Deploy and Pray
Our deployment strategy used to be: merge to main, deploy to all pods, watch Slack for complaints. Professional? No. Common? Absolutely.
After a particularly bad deploy took down checkout for 23 minutes, we implemented canary deployments.

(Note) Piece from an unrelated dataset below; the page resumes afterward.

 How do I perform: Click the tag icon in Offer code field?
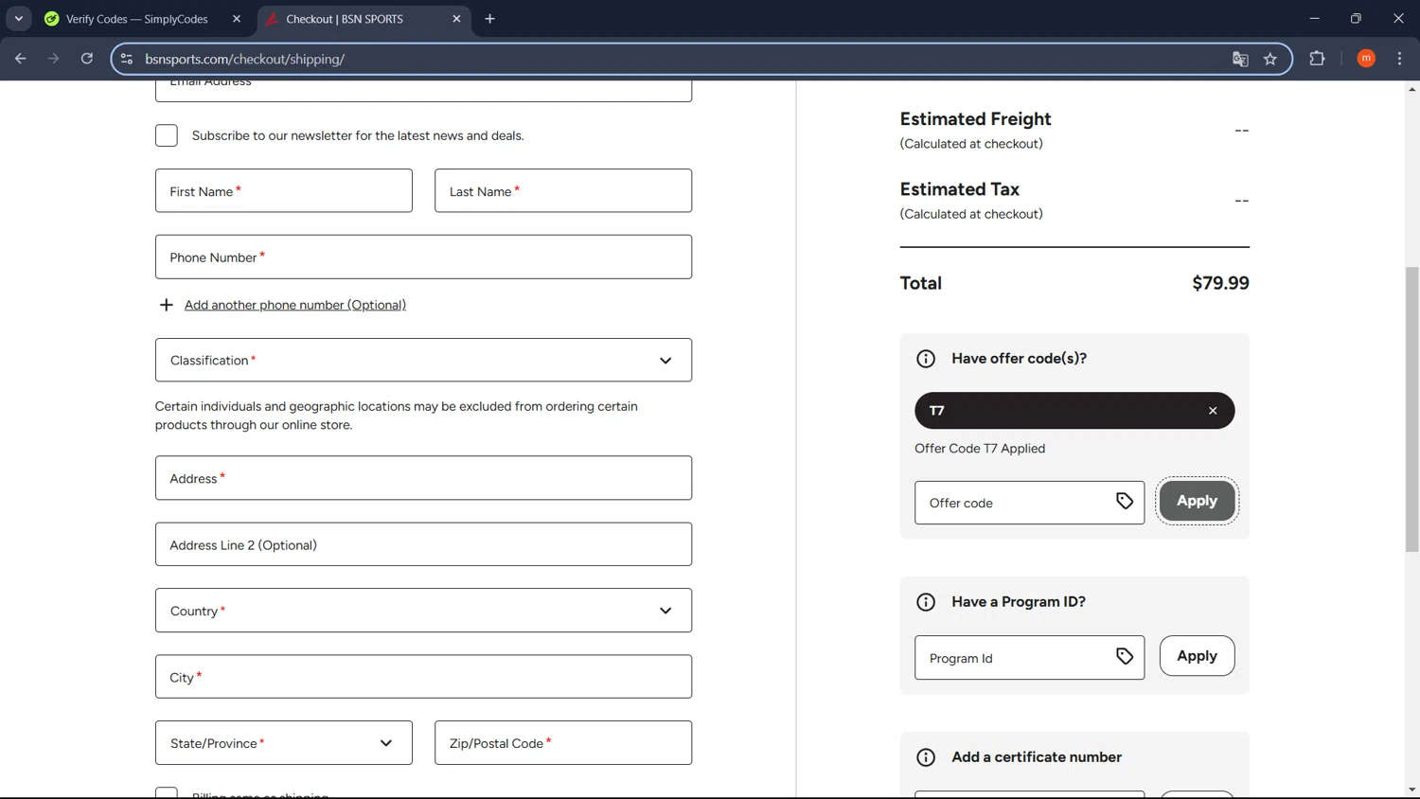point(1124,502)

What Canary Deployments Actually Mean
A canary deployment routes a small percentage of traffic to the new version while monitoring for problems:
Traffic flow:
Users ──→ Load Balancer ──→ 95% → v1.2.3 (current)
└──→ 5% → v1.2.4 (canary)
If the canary looks healthy after N minutes, gradually increase traffic. If it looks bad, kill it. Zero impact on 95% of users.
Our Canary Pipeline
# .github/workflows/canary-deploy.yml
canary_deploy:
steps:
- name: Deploy canary (5%)
run: |
kubectl set image deployment/api-canary api=api:${{ github.sha }}
kubectl scale deployment/api-canary --replicas=1
# Configure traffic split
kubectl apply -f - <<EOF
apiVersion: split.smi-spec.io/v1alpha1
kind: TrafficSplit
metadata:
name: api-canary
spec:
service: api
backends:
- service: api-stable
weight: 95
- service: api-canary
weight: 5
EOF
- name: Wait and analyze (10 minutes)
run: |
sleep 600
# Check canary health
ERROR_RATE=$(curl -s prometheus/api/v1/query?query=rate(http_errors{version="canary"}[5m]) | jq '.data.result[0].value[1]')

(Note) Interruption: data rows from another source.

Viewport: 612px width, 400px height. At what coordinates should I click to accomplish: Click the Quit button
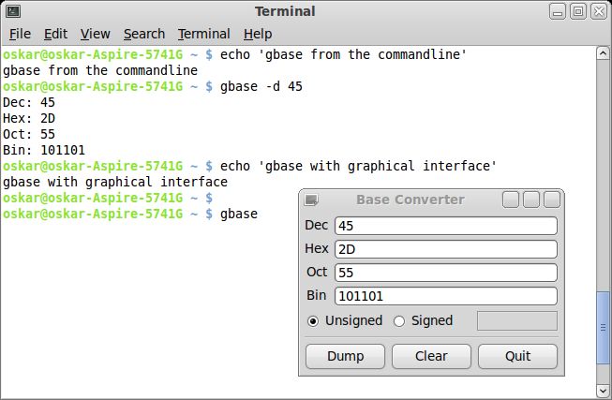(517, 356)
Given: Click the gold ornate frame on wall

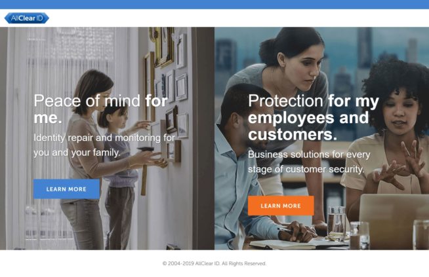Looking at the screenshot, I should [x=162, y=46].
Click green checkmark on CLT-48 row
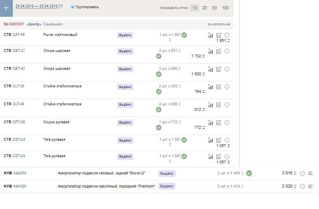This screenshot has width=319, height=209. click(159, 110)
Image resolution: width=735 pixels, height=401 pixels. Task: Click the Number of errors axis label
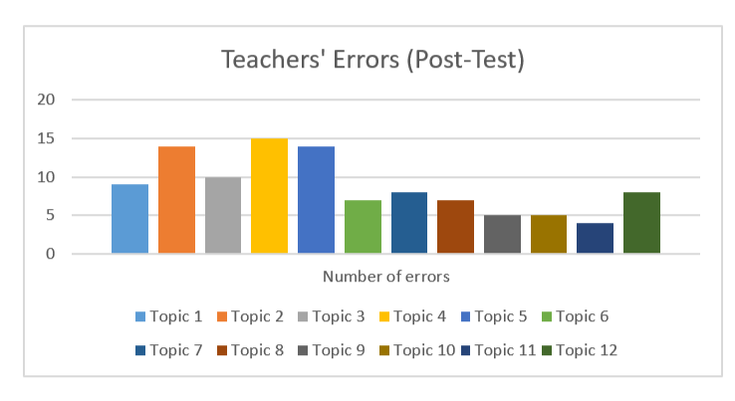pyautogui.click(x=386, y=277)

LATENCY=$(curl -s prometheus/api/v1/query?query=histogram_quantile(0.99,rate(http_duration_bucket{version="canary"}[5m])) | jq '.data.result[0].value[1]')
echo "Canary error rate: $ERROR_RATE"
echo "Canary p99 latency: $LATENCY"
if (( $(echo "$ERROR_RATE > 0.01" | bc -l) )); then
echo "CANARY FAILED: Error rate too high"
exit 1
fi
- name: Promote to 50%
run: |
kubectl apply -f traffic-split-50.yaml
sleep 600 # Wait another 10 min
- name: Full rollout
run: |
kubectl set image deployment/api-stable api=api:${{ github.sha }}
kubectl delete deployment api-canary
kubectl delete trafficsplit api-canary
The Canary Checklist
What we check during the canary window:
CANARY_CHECKS = {
'error_rate': {
'query': 'rate(http_5xx_total{version="canary"}[5m]) / rate(http_requests_total{version="canary"}[5m])',
'threshold': 0.01, # Max 1% errors
'comparison': 'less_than'
},
'latency_p99': {
'query': 'histogram_quantile(0.99, rate(http_duration_bucket{version="canary"}[5m]))',
'threshold': 0.5, # Max 500ms
'comparison': 'less_than'
},
'success_rate': {
'query': 'rate(http_2xx_total{version="canary"}[5m]) / rate(http_requests_total{version="canary"}[5m])',
'threshold': 0.99, # Min 99% success
'comparison': 'greater_than'
},
'memory_usage': {
'query': 'container_memory_working_set_bytes{version="canary"}',
'threshold': 512 * 1024 * 1024, # Max 512MB
'comparison': 'less_than'
}
}
Results After 6 Months
| Metric | Before | After |
|---|---|---|
| Rollback rate | 15% of deploys | 3% of deploys |
| Mean time to detect bad deploy | 25 min | 8 min |
| Customer-facing incidents from deploys | 4/month | 0.5/month |
| Deploy frequency | 1x/day (afraid) | 5x/day (confident) |
The counterintuitive result: we deploy MORE often now because we're less afraid. And because each deploy is smaller, issues are easier to find.
Start Simple
You don't need Istio or a service mesh for canary deploys. Start with:
- Two deployment objects (stable + canary)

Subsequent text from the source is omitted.